#### Action item
With the pictures removed, set down all of the entries below exactly.

#### Given data
※ ※ ※

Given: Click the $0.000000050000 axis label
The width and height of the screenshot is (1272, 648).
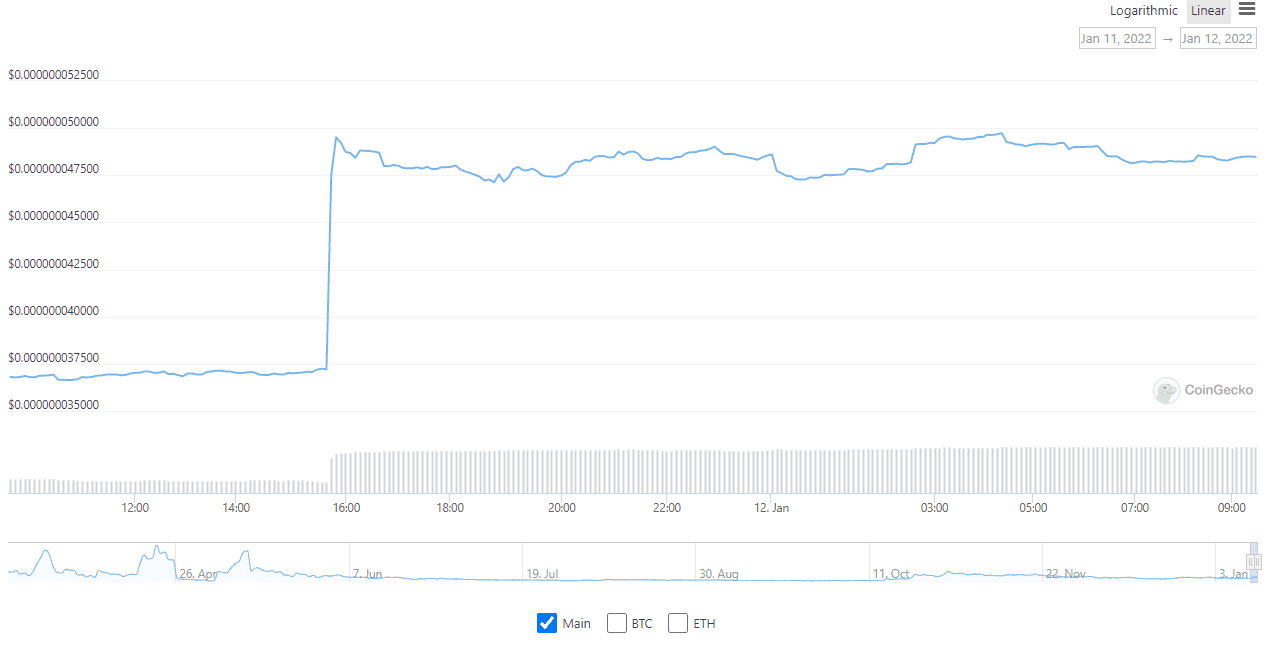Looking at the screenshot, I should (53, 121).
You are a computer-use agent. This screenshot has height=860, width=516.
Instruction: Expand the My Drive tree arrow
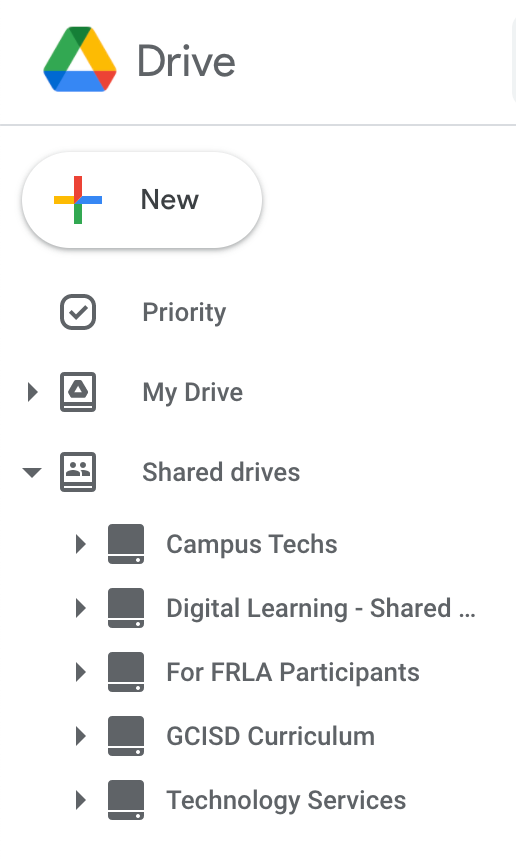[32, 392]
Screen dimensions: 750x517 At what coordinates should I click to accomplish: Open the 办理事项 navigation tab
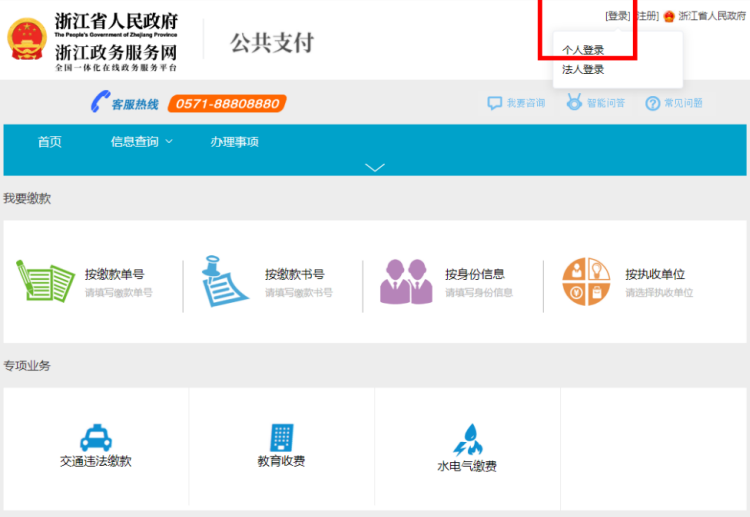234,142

※ ※ ※

#### Answer to this task
Given: Click the $0.000000050000 axis label
The width and height of the screenshot is (1272, 648).
Looking at the screenshot, I should (53, 121).
You are a computer-use agent. This screenshot has height=860, width=516.
Instruction: Expand the My Drive tree arrow
[32, 392]
Screen dimensions: 750x517 At what coordinates should I click to accomplish: Open the 办理事项 navigation tab
234,142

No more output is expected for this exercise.